The concept of connecting programs with pipes, became to be know as Unix philosophy, originated from the plumbing analogy and became popular among Unix developers and users. The philosophy consists of principles for designing and building software, including the idea that each program should do one thing well and that the output of one program should be the input to another. It also emphasizes the importance of building and testing software quickly, using tools to assist with programming tasks, and being willing to discard and rebuild parts of a program as needed. These principles were intended to encourage simplicity and modularity in software design.

MapReduce and Distributed Filesystems

MapReduce is a programming framework that allows large datasets to be processed in a distributed filesystem like HDFS (Hadoop Distributed File System). HDFS is based on the shared-nothing principle and consists of a central server called the NameNode and daemon processes running on each machine, which store and expose the file blocks stored on that machine. The NameNode keeps track of the locations of the file blocks and the file blocks are replicated across multiple machines for reliability. MapReduce works by reading a set of input files, breaking them into records, and calling a mapper function to extract a key and value from each input record. The resulting key-value pairs are sorted by key and passed to a reducer function, which collects all the values belonging to the same key and processes them. A single MapReduce job is similar to a single Unix process, as it does not modify the input and has no side effects aside from producing output.

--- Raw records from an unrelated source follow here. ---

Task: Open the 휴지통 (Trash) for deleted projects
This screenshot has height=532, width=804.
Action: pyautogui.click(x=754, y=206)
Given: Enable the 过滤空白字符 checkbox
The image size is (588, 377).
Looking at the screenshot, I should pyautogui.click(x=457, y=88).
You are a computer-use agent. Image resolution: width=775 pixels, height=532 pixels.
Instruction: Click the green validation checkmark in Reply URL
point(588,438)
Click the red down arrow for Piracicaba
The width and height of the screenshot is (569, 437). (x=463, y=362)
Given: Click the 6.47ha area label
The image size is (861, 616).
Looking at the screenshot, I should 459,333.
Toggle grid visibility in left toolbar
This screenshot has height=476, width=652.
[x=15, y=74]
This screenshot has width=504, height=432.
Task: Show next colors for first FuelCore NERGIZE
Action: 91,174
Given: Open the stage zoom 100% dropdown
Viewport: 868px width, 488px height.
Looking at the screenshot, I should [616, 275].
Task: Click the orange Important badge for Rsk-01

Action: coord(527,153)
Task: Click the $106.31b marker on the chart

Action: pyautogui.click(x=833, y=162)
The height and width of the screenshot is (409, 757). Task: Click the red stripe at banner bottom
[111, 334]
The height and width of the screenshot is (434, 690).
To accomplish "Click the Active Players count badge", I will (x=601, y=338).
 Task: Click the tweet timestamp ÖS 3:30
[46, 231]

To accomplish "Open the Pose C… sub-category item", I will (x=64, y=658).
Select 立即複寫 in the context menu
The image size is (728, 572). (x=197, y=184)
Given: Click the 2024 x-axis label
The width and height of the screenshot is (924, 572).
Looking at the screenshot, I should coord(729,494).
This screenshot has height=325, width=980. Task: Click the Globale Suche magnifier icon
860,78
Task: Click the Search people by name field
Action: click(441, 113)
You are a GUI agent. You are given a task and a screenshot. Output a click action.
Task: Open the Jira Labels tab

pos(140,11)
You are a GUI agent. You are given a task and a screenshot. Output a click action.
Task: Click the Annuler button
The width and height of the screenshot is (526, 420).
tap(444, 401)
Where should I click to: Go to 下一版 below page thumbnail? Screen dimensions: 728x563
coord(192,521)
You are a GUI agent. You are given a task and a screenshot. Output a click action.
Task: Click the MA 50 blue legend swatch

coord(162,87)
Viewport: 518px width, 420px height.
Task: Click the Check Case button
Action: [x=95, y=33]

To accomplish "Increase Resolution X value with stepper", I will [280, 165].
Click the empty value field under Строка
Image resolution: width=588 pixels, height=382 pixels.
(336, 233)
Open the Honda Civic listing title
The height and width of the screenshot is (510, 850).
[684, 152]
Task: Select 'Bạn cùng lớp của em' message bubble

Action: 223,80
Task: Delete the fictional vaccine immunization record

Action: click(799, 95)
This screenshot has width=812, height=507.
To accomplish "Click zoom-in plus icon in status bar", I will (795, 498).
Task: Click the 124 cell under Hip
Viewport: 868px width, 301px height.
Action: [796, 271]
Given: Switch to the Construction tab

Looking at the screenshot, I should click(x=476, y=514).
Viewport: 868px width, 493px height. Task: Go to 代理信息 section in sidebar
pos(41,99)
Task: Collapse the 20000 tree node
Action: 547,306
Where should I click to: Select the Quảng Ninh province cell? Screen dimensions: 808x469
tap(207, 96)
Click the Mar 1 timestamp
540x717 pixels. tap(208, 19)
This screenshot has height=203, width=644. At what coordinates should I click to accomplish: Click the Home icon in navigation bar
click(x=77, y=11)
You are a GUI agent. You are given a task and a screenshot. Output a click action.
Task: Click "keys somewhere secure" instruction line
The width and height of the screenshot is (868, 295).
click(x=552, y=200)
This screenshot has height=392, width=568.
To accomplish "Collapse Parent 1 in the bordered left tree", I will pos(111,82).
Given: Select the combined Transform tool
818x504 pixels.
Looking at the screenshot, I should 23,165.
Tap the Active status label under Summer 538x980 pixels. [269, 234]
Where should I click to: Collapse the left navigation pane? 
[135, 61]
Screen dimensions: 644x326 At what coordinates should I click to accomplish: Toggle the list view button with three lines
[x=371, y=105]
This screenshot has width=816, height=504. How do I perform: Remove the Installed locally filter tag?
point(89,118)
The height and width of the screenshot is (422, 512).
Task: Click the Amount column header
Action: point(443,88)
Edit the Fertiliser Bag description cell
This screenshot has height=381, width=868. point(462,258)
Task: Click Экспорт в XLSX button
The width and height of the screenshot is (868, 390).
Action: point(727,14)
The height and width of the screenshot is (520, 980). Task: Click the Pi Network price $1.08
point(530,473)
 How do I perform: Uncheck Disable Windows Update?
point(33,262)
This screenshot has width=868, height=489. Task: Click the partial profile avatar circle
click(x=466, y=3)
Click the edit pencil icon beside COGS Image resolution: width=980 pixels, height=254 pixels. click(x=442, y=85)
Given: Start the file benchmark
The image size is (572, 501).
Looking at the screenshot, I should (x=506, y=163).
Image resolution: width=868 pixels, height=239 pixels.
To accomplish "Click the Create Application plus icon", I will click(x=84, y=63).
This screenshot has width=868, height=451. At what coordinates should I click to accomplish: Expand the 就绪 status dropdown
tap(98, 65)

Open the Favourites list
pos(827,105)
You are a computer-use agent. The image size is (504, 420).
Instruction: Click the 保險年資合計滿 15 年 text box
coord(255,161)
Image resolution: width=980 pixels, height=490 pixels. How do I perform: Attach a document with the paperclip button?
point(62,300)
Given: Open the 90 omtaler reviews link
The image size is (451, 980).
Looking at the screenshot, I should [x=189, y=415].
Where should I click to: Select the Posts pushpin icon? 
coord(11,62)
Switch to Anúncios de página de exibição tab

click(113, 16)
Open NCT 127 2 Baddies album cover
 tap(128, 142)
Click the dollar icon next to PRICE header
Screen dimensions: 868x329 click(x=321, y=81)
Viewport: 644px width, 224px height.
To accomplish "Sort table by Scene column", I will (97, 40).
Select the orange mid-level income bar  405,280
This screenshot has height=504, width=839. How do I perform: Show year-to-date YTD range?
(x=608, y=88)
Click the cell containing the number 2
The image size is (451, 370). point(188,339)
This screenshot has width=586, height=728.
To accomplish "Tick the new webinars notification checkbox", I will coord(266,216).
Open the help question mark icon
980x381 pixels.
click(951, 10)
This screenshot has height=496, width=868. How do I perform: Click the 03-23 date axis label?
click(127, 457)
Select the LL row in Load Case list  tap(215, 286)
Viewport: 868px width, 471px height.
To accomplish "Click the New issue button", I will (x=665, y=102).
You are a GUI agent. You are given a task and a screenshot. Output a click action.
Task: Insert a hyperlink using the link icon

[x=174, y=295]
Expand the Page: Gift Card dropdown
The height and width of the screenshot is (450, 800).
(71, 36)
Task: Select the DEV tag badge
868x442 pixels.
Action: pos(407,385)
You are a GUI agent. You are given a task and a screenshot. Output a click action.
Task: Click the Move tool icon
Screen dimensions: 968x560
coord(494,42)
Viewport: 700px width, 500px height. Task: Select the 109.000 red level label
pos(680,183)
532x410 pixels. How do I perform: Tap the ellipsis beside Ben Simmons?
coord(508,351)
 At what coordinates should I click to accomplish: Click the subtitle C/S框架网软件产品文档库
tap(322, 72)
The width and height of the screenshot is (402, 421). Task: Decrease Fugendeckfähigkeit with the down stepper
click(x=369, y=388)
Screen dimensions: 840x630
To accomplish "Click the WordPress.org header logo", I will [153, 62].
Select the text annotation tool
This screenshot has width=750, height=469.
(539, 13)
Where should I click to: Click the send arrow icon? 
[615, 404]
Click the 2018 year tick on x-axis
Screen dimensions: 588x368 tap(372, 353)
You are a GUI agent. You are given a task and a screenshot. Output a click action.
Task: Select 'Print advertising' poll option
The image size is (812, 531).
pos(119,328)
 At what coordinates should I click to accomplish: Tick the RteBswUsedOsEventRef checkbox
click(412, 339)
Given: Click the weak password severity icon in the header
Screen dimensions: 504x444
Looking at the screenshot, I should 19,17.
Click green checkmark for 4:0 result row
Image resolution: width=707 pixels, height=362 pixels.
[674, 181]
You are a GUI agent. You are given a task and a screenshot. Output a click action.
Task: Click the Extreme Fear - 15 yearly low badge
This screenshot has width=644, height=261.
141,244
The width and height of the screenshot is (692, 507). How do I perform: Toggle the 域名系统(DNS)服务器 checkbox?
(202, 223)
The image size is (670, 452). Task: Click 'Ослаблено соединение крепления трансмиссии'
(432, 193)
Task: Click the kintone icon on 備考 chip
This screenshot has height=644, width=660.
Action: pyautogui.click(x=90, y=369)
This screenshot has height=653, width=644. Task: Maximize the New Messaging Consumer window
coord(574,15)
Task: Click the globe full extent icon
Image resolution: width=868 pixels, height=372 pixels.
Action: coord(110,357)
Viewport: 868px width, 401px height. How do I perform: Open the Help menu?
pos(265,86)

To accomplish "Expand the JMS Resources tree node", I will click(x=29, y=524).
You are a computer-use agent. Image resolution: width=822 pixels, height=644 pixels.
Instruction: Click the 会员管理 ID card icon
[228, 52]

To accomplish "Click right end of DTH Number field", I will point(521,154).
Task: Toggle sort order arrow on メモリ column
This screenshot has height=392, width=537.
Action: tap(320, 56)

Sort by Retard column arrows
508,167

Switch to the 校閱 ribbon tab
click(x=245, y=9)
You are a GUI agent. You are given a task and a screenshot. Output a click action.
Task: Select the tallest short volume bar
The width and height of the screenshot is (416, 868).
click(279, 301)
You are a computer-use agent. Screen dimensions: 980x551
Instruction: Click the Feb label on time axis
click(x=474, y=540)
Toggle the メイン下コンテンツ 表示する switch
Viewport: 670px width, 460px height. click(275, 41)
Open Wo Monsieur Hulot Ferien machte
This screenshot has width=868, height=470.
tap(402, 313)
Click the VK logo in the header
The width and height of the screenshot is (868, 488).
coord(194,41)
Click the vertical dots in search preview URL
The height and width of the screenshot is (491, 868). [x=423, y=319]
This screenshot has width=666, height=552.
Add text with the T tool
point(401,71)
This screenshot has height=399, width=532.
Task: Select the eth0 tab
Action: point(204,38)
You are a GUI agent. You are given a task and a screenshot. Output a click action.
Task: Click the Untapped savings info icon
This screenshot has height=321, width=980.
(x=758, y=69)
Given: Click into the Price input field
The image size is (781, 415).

Hadoop MapReduce is a programming framework that allows large datasets to be processed in a distributed filesystem like HDFS. The parallelization of a MapReduce job is based on partitioning, where the input to the job is typically a directory in HDFS and each file within the directory is considered a separate partition that can be processed by a separate map task. The MapReduce scheduler tries to run each map task on a machine that stores a replica of the input file to increase locality and reduce network load. The application code for the map task is copied to the appropriate machine if it is not already present, and the map task reads the input file and passes one record at a time to the mapper callback, which produces key-value pairs as output. The reduce side of the computation is also partitioned, with the number of reduce tasks being configurable by the job author. The framework uses a hash of the key to determine which reduce task should receive a particular key-value pair and the reducers download the sorted key-value pairs from the mappers. This process of partitioning, sorting, and copying data partitions is known as the shuffle.

The reduce task in a MapReduce job takes the output files from the mappers and merges them together, preserving the sort order. This means that records with the same key produced by different mappers will be adjacent in the merged input for the reducer. The reducer is called with a key and an iterator that sequentially scans over all records with the same key and can use any logic to process these records and generate output. The output records are written to a file on the distributed filesystem, typically with replicas on other machines.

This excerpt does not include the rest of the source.